*TEXTO DO DOCUMENTO*.
▼

Diante do ódio vigente e sua força excludente de grandes
maiorias, temos que levantar a bandeira do cuidado, do reconhecimento e do pertencimento. Trata-se de afirmar como
central o que é fundamental para as pessoas poderem levar a vida: a família, a
comunidade, o coletivo, como enfaticamente afirma a Vandana Shiva[1].
Eu acrescentaria ainda o sentido de pertencimento ao território que habitamos
como um bem comum. Cuidar remete a conviver e compartilhar. São princípios
éticos, sem dúvida, mas também relações e práticas sociais que vivemos no
dia-a-dia de algum modo, mais no meio popular, das maiorias deste país. Aliás,
se algo redescobrimos com a recente pandemia, com a necessidade de isolamento,
foi a dependência de uns e umas de outros e outras, com a necessidade de nos
cuidar mutuamente para viver. O cuidar se revelou fundamental, como um condição
da vida. Revalorizamos o cuidado da casa, da alimentação, de crianças, de
idosos, de nós mesmos, jovens e mulheres e homens em diferentes idades.

▲

*MATERIAL FORNECIDO*.
▼

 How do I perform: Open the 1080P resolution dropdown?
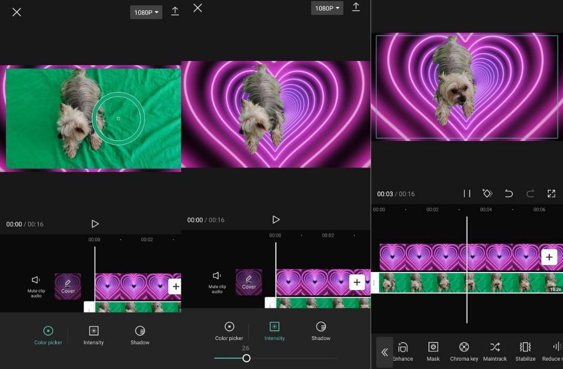click(x=327, y=8)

▲

*EXERCÍCIOS PROPOSTOS*.
1. Cite o trecho do texto sobre o cuidado que vai de "Eu acrescentaria ainda" a "em diferentes idades.".
2. Resuma em duas frases o texto sobre o cuidado.
3. Prossiga com o texto sobre o cuidado a partir do ponto em que ele termina.
A listagem não tem nenhum papel nesta atividade.

*RESPOSTAS POR TAREFA*.
1.
Eu acrescentaria ainda o sentido de pertencimento ao território que habitamos
como um bem comum. Cuidar remete a conviver e compartilhar. São princípios
éticos, sem dúvida, mas também relações e práticas sociais que vivemos no
dia-a-dia de algum modo, mais no meio popular, das maiorias deste país. Aliás,
se algo redescobrimos com a recente pandemia, com a necessidade de isolamento,
foi a dependência de uns e umas de outros e outras, com a necessidade de nos
cuidar mutuamente para viver. O cuidar se revelou fundamental, como um condição
da vida. Revalorizamos o cuidado da casa, da alimentação, de crianças, de
idosos, de nós mesmos, jovens e mulheres e homens em diferentes idades.

2. Diante do ódio vigente, o texto defende levantar a bandeira do cuidado, do reconhecimento e do pertencimento. Afirma como central a família, a comunidade e o coletivo, e lembra que a pandemia revelou a dependência mútua e fez do cuidado uma condição da vida.

3.
Passamos a olhar de outra forma o cuidado profissional o indispensável que são
as equipes de atendimento da saúde e, portanto o SUS. Também sentimos,
especialmente as famílias com crianças e adolesces, o valor insubstituível dos
sistemas públicos educacionais como cuidado essencial no desenvolvimento das
novas gerações. Os chamados serviços essenciais tem este nome pois são de
cuidado coletivo. Acho que olhamos muitos profissionais – como lixeiros,
catadores, motoristas de transporte público e tantos outros – com quem antes
até evitávamos de manter contato, como
realizando um trabalho fundamental para o todo da coletividade.
Em termos sintéticos, trata-se de buscar e propor um
imaginário mobilizador para uma sociedade, uma economia e um poder que tenham
no centro a arte de cuidar das pessoas em sua totalidade e de cuidar igualmente
da integridade dos sistemas ecológicos da natureza, que dá condições de vida à
humanidade como um todo, num planeta compartilhado. O tamanho do desafio não é
desculpa para as cidadanias ativas não fazer propostas e debater, como parte do
processo eleitoral e enfrentamento do bloco de forças do autoritarismo e ódio.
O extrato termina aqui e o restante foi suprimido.